**THE TASK:** Would you return the lines between the one holding "Image resolution: width=610" and the one holding "Click the compass orientation icon", inclusive, and only those, exactly as they stand in the listing below?

**EXERCISE DATA:**

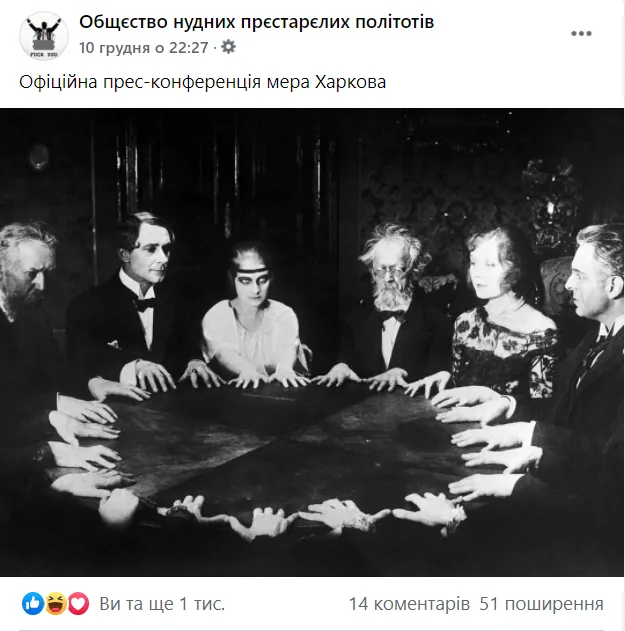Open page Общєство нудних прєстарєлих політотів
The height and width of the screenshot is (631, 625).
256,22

---

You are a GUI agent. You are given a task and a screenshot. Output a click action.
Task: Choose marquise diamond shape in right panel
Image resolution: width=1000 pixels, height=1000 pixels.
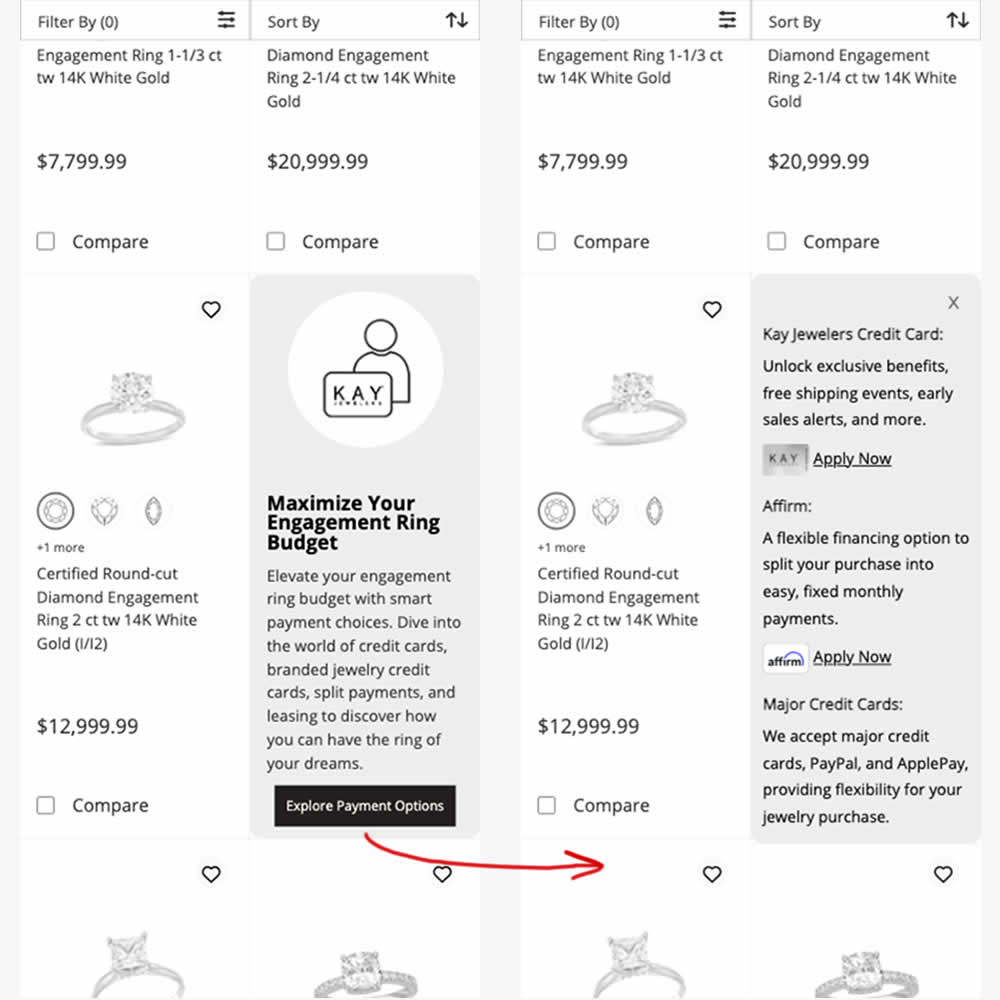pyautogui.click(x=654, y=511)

* * *

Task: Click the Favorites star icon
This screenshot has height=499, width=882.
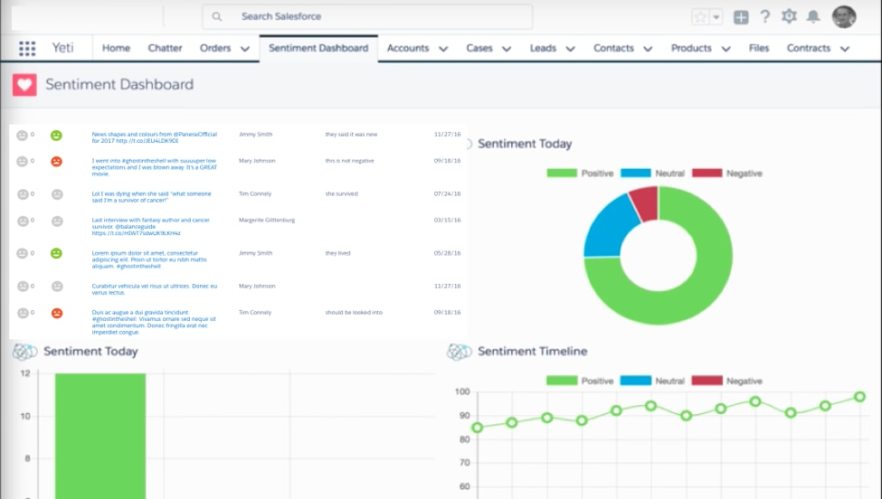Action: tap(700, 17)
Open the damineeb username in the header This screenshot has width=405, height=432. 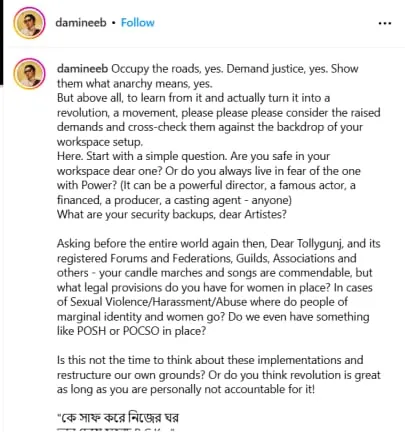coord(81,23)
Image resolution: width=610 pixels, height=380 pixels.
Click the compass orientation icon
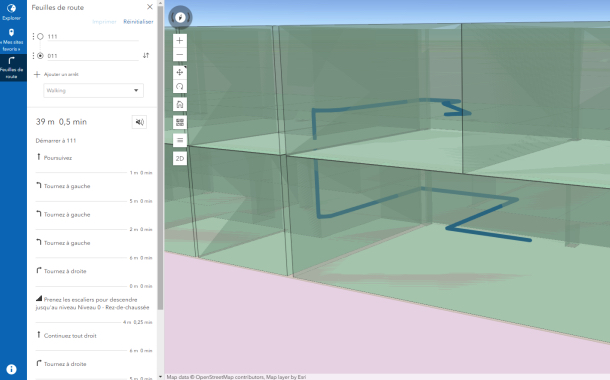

**RESPONSE AREA:**
Image resolution: width=610 pixels, height=380 pixels.
Click the compass orientation icon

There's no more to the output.